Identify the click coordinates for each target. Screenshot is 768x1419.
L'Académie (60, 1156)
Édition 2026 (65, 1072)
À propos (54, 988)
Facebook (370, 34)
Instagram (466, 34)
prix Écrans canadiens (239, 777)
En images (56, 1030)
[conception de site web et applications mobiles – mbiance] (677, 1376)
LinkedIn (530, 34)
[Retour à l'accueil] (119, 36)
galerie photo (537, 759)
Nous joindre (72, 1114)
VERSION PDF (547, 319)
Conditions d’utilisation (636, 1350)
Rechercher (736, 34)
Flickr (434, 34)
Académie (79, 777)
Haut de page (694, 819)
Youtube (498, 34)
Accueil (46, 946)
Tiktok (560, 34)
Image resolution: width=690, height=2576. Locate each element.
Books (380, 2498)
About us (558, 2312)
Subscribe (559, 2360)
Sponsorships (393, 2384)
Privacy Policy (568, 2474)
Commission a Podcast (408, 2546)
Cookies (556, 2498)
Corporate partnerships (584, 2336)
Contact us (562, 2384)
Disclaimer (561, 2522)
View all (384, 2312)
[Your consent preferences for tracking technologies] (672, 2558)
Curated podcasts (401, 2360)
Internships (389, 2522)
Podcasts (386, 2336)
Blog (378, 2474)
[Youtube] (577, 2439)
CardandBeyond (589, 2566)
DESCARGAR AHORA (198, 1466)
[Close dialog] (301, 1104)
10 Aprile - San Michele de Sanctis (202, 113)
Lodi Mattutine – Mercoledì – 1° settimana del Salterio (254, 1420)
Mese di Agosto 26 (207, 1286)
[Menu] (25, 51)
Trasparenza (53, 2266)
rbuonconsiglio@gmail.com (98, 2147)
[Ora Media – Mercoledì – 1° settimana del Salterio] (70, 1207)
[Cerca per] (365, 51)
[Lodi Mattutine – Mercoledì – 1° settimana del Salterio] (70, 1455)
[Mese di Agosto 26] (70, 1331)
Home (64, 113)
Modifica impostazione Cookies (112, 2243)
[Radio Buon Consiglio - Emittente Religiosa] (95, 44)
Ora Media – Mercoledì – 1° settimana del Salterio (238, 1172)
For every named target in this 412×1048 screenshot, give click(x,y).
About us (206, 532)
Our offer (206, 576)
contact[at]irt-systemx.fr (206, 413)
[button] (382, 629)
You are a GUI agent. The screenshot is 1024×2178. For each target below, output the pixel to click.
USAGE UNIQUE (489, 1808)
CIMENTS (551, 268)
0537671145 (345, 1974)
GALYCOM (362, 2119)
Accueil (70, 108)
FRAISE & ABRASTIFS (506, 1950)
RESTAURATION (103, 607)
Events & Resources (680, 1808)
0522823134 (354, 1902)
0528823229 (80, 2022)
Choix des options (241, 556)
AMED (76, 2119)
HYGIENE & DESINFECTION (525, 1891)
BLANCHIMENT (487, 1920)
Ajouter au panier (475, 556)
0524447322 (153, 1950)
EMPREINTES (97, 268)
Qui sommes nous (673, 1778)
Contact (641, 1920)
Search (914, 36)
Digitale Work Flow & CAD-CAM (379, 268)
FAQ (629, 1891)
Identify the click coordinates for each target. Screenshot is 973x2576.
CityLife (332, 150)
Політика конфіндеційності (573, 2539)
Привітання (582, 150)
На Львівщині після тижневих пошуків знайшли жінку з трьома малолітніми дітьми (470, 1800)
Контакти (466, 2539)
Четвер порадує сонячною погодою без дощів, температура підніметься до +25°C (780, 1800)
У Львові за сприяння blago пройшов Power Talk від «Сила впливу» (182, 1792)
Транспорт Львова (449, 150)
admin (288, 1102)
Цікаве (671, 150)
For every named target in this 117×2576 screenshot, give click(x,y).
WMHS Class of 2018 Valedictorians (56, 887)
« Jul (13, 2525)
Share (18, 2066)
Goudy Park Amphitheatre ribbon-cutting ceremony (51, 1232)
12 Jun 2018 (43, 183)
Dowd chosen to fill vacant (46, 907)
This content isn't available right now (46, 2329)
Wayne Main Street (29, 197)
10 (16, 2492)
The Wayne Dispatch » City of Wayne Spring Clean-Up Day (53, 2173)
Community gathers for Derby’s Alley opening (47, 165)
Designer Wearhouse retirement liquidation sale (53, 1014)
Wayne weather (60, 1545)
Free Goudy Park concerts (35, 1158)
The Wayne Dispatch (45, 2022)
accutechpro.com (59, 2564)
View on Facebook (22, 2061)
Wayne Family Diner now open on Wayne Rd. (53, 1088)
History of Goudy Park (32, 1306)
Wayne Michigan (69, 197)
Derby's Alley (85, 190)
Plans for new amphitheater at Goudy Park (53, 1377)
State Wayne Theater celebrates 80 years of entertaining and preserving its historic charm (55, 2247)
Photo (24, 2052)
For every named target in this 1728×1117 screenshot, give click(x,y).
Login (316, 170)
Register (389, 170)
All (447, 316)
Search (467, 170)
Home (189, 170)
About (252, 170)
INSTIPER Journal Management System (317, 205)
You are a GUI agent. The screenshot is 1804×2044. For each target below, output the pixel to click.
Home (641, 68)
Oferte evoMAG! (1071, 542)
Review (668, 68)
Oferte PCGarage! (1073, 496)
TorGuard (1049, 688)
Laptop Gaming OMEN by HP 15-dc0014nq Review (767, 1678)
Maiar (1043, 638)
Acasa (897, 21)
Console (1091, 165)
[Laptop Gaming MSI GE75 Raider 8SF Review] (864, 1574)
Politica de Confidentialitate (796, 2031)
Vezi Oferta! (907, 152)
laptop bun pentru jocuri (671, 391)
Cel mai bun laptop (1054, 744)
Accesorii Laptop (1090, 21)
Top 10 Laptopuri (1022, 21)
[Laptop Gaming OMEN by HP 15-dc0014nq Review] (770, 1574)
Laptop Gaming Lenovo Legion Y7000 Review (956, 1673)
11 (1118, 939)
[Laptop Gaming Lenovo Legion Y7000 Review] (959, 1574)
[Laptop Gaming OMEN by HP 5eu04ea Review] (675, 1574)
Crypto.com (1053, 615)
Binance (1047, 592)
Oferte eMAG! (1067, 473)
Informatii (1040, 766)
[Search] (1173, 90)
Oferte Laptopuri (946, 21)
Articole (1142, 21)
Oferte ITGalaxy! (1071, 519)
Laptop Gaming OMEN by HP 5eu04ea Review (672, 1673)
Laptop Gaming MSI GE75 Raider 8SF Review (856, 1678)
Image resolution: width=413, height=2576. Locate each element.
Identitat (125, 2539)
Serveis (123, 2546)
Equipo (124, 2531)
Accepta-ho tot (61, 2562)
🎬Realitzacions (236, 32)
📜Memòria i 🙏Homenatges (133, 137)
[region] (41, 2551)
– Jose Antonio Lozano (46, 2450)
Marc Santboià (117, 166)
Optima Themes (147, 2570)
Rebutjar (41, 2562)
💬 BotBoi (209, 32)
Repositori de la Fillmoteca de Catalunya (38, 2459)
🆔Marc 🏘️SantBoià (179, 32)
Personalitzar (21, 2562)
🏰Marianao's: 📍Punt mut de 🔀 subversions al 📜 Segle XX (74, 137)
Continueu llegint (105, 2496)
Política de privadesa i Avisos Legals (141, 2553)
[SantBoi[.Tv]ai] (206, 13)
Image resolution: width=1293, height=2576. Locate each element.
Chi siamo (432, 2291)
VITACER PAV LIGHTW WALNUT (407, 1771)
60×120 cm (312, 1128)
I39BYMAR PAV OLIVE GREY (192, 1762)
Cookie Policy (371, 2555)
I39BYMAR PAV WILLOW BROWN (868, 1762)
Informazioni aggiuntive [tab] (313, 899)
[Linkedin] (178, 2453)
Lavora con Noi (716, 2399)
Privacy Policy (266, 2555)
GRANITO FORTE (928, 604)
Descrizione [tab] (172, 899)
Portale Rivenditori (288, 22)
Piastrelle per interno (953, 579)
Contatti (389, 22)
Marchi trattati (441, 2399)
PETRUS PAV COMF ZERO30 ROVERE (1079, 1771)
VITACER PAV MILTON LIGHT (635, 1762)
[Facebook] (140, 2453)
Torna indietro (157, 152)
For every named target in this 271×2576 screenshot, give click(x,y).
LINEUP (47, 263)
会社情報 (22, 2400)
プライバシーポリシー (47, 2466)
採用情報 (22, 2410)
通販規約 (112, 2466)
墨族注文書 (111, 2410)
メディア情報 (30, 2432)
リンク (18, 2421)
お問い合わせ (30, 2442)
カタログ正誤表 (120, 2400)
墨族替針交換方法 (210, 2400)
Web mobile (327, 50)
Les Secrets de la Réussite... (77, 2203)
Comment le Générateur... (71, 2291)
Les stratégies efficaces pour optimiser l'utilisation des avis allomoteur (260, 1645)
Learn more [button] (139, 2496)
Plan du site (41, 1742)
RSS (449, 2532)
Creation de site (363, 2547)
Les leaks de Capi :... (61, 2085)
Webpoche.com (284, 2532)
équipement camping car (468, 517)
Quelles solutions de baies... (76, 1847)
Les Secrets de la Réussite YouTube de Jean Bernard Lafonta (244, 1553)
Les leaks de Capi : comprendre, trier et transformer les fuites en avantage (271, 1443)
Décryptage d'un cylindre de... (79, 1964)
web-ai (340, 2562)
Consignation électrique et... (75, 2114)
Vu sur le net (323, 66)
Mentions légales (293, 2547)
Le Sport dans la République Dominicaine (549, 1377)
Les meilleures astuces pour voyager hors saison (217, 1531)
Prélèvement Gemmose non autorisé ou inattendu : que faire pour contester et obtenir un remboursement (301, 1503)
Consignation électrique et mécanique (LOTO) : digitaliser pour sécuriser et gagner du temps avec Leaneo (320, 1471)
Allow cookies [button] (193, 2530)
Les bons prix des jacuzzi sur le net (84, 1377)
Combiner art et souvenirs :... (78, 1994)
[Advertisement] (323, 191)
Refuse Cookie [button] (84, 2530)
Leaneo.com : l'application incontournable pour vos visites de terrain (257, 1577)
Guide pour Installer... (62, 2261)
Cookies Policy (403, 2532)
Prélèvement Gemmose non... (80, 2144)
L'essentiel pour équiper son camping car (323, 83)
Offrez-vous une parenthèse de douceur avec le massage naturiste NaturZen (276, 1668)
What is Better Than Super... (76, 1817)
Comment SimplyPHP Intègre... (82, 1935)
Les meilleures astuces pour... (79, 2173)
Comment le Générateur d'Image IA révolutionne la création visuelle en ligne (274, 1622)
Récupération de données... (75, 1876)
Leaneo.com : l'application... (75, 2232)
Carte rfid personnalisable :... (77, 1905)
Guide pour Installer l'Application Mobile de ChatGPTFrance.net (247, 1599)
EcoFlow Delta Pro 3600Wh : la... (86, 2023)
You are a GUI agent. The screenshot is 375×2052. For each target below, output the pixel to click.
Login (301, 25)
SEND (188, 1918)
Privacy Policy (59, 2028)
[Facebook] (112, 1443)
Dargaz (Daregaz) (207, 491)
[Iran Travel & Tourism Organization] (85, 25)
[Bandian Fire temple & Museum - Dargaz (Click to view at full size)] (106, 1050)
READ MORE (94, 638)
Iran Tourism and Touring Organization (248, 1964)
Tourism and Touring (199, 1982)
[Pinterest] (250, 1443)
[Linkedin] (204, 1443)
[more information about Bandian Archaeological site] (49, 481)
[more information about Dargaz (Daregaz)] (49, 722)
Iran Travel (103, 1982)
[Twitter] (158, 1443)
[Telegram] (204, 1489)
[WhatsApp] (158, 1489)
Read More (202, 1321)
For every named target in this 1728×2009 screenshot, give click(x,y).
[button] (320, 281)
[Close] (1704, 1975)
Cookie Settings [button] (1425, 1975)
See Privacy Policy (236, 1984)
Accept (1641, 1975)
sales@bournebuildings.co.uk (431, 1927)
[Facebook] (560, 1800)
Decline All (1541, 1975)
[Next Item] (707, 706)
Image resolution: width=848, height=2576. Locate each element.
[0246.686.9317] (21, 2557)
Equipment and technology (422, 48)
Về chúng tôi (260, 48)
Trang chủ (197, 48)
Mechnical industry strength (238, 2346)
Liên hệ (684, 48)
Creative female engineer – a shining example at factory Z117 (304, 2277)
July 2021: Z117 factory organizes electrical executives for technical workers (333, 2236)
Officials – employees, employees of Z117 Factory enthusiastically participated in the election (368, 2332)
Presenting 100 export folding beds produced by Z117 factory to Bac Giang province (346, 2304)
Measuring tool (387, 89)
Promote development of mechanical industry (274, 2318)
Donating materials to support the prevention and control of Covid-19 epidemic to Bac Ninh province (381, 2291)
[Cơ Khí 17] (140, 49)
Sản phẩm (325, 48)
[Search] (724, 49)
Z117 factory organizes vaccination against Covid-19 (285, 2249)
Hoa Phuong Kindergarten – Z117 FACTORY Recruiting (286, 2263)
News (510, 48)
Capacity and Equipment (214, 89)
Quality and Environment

=== EXERCISE ===
Transcribe the records above from the line holding "web-ai (340, 2562)" down to the line holding "Refuse Cookie [button] (84, 2530)", inclusive, without adding anything.

=== RESPONSE TO THE TASK ===
web-ai (340, 2562)
Consignation électrique et... (75, 2114)
Vu sur le net (323, 66)
Mentions légales (293, 2547)
Le Sport dans la République Dominicaine (549, 1377)
Les meilleures astuces pour voyager hors saison (217, 1531)
Prélèvement Gemmose non autorisé ou inattendu : que faire pour contester et obtenir un remboursement (301, 1503)
Consignation électrique et mécanique (LOTO) : digitaliser pour sécuriser et gagner du temps avec Leaneo (320, 1471)
Allow cookies [button] (193, 2530)
Les bons prix des jacuzzi sur le net (84, 1377)
Combiner art et souvenirs :... (78, 1994)
[Advertisement] (323, 191)
Refuse Cookie [button] (84, 2530)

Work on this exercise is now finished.